Support him and guide him, but lots of people have children and mortgages at his age. He’s a proper adult and can make proper adult decisions.

Riapia · 13/03/2026 10:41

Bet the ring was in the last place you thought of looking.
😉😁😁.

TeaAndTattoos · 13/03/2026 10:41

It’s none of your business leave him and his fiancée alone no wonder he didn’t tell you he knew you would react like this. He’s 25 not 15 it’s not your place to tell him what he is ready for and what he’s not ready for.

Thindog · 13/03/2026 10:42

You are obviously worried, but it will be fine.
Just make sure you are ready to pop a condom on him so he doesn’t have a baby whilst he is still one himself.

Kettless · 13/03/2026 10:46

OP, unfortunately you do not have any control over his decision making in this matter.
Best to congratulate him and wish him the very best and her of course.
Lots of positivity.

However, should he think that he and his new wife to be, are moving in with you anytime soon, you can definitely have a view on THAT.

I would remain calm and positive and ask him when he has plans to move out and experience living on his own before marriage, which IMO is invaluable for both men and women.

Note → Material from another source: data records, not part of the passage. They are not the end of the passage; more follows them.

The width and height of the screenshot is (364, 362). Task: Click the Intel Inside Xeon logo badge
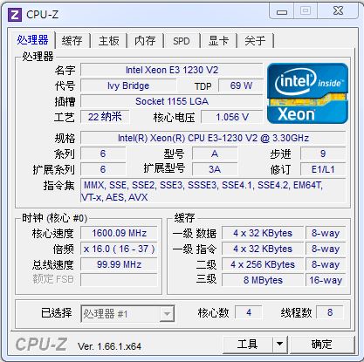(307, 93)
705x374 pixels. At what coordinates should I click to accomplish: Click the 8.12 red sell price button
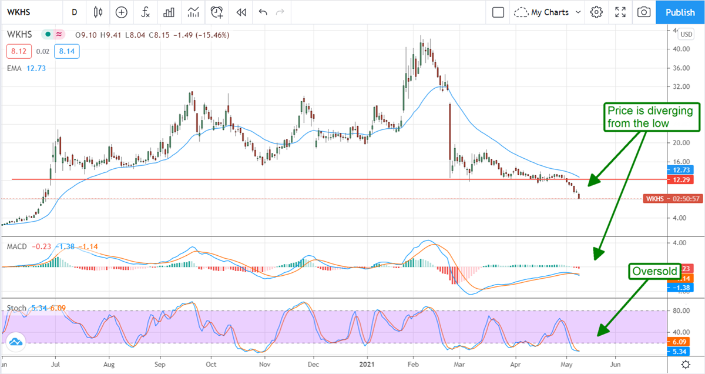tap(16, 52)
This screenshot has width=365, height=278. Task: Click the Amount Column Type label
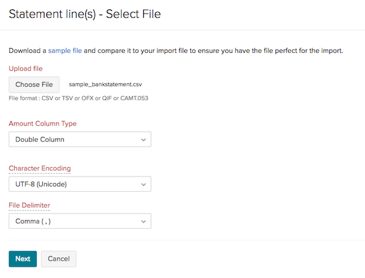point(43,124)
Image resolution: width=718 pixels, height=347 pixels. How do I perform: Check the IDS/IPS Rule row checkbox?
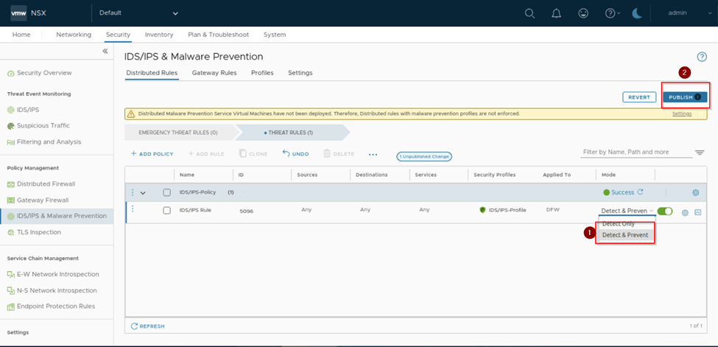coord(166,211)
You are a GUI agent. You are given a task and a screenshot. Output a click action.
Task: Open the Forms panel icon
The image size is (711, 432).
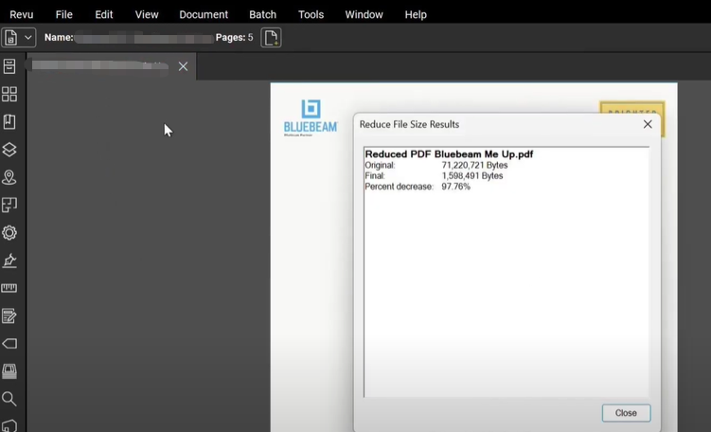click(9, 316)
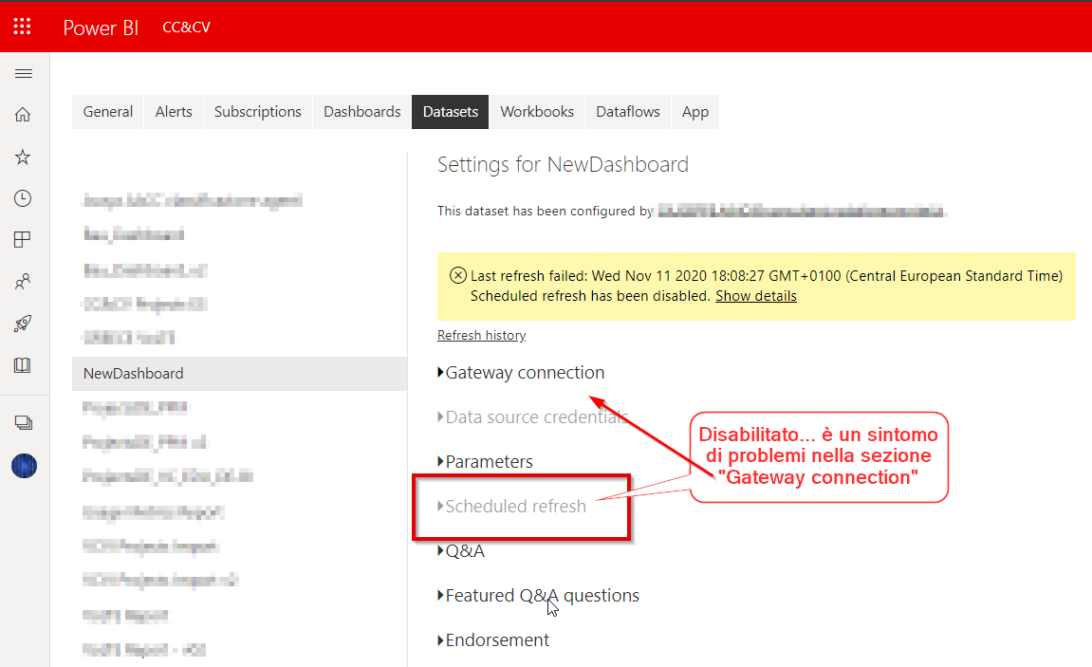Open Shared with me via people icon

(24, 281)
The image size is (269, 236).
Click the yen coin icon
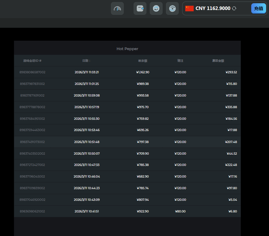[172, 8]
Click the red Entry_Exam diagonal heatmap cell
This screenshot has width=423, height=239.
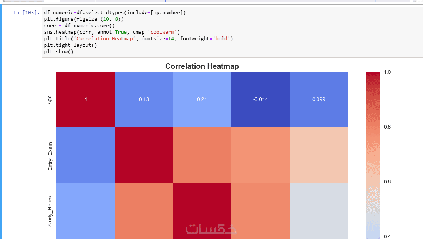[144, 155]
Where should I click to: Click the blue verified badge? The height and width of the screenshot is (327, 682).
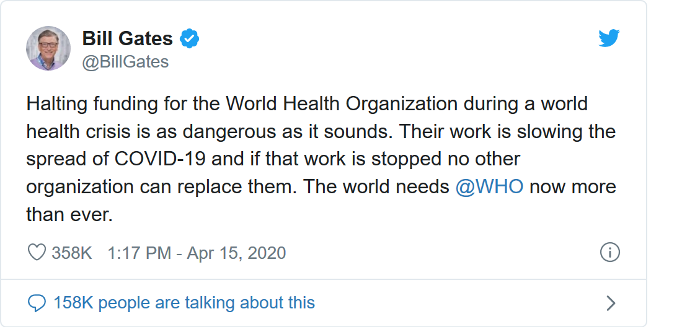coord(189,39)
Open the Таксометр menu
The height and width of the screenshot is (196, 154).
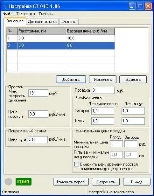pos(25,14)
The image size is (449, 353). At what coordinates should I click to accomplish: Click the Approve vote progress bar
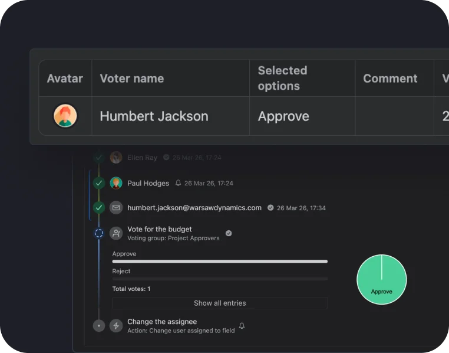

He may not have given any thought to such matters, and he needs to.

Last year my recently retired friend had a similar issue.
Her son assumed that his girlfriend from university and himself could move into her home and live there and work from home as it would save them so much in rent now that they were planning on moving back to his home city.

She had been so looking forward to retiring and having two working from home adults was most certainly not on her cards.

She had to be very clear on that point as her son had simply never considered an apartment as his parents had a nice well located home.
Whilst she would have accepted a brief period whilst finding an apartment, she had no intention of spending her new retirement tip toeing around her home whilst two people work from home.

They had been sharing in a house together in their university city so there was no need to assume that they could automatically return home.
She loves to welcome them for sunday lunch, the odd mid week meal, etc., but living with her, no.

Some might think that harsh but I think that is her choice to make.

wherearethesnacks · 13/03/2026 10:48

OccasionalHope · 13/03/2026 10:31

Unless he still lives at home and plans to move his wife in as well, you are completely unreasonable.

That's how I'd see it.

Definitely don't try to raise your concerns with his girlfriend.